Estas descaradas desigualdades se resolverían (o, al menos, se reducirían a márgenes aceptables) cargándose la circunscripción electoral que además, a mi juicio, no tiene ninguna justificación. Si las elecciones son al Congreso, deberían sumarse todos los votos de cada formación política, con independencia de donde resida el votante. Naturalmente, los candidatos no se presentarían por ninguna provincia, porque no van a legislar asuntos territoriales sino del conjunto del Estado. En la siguiente tabla he asignado a cada partido el número de escaños que le habrían correspondido en proporción al porcentaje de votos obtenido respecto del total de válidos (como he redondeado los porcentajes para asignar escaños, sobran tres que los he atribuido a aquellos partidos con los decimales más altos). Como puede comprobarse, los pérdidas más significativas de escaños van a los dos ganadores (PP y PSOE), mientras que el que más incrementa es, por supuesto, Izquierda Unida (que pasa de 2 a 13) y, en menor medida, Ciudadanos y Podemos. De otra parte, entran en el Congreso hasta seis formaciones políticas, entre ellas UPyD y Uniò (y con tres diputados el partido animalista, algo que me sorprende). En cuanto a los excluidos, representarían 130.720 votos, apenas el 0,5% del total de votos útiles; un porcentaje muy aceptable en cuanto a la calidad representativa del sistema y muy alejado del 11,74% actual.

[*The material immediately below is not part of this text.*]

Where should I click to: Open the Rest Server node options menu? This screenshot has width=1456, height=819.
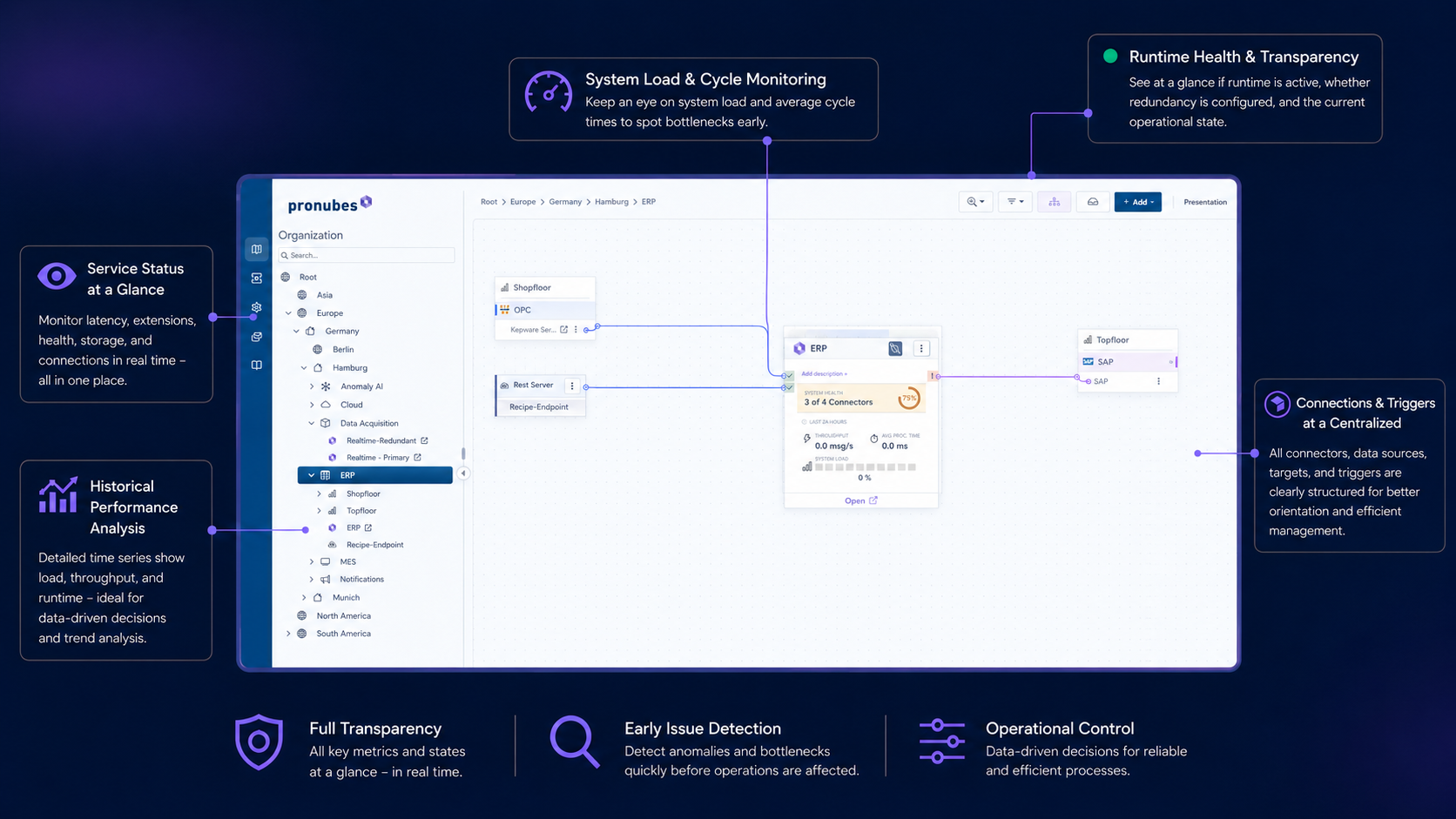click(x=572, y=386)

Quienes no quieren aumentar la proporcionalidad del sistema electoral suelen argumentar que favorecer las mayorías es bueno para la estabilidad del gobierno. Tienen razón: cuánta más representación hay de los votantes en un parlamento, más diversidad de opiniones y, por lo tanto, mayor dificultad para alcanzar acuerdos. Pero es que eso es algo inherente a la democracia; de hecho, el paradigma de la estabilidad es un régimen dictatorial. Vale, me dicen, sin llegar a tanto, hay que corregir los “excesos” democráticos. En todo caso, los resultados de este domingo, con un sistema electoral marcadamente sesgado para favorecer las mayorías, no ha valido para garantizar esa ansiada estabilidad. De hecho, si los escaños se hubieran asignado con justa proporcionalidad, la situación no habría empeorado mucho; las dificultades para formar gobierno y luego para gobernar serían muy parecidas. Eso sí, habría una diferencia: que sería más notorio el hecho de que hay clara mayoría de votantes a la izquierda que hacia la derecha.
En resumen, que estaría bien que, de una vez, alguno de los partidos emergentes condicione su apoyo al tradicional correspondiente a que modifique por fin la ley electoral para que sea lo más proporcional posible (y eso pasa ineludiblemente por ir a circunscripción única). Naturalmente, ni al PP ni al PSOE les gustará la idea ¬–no en vano vienen siendo siempre favorecidos por el sistema–, pero a lo mejor es éste el momento en que no les quede más remedio que aceptar (más se resistirá el PP, cuya reforma, con el karma de la lista más votada, va justamente en la dirección contraria). Y ya puestos, se me ocurre proponer que estaría muy bien que el número de escaños se calculase en función del censo de votantes y no de los votos útiles. La representatividad seguiría siendo estrictamente proporcional pero se reduciría el número de escaños en función de la abstención. Con los resultados del domingo, el Congreso quedaría conformado por 250 diputados; cien que nos ahorramos, tampoco se va a ver mermada la eficacia legislativa.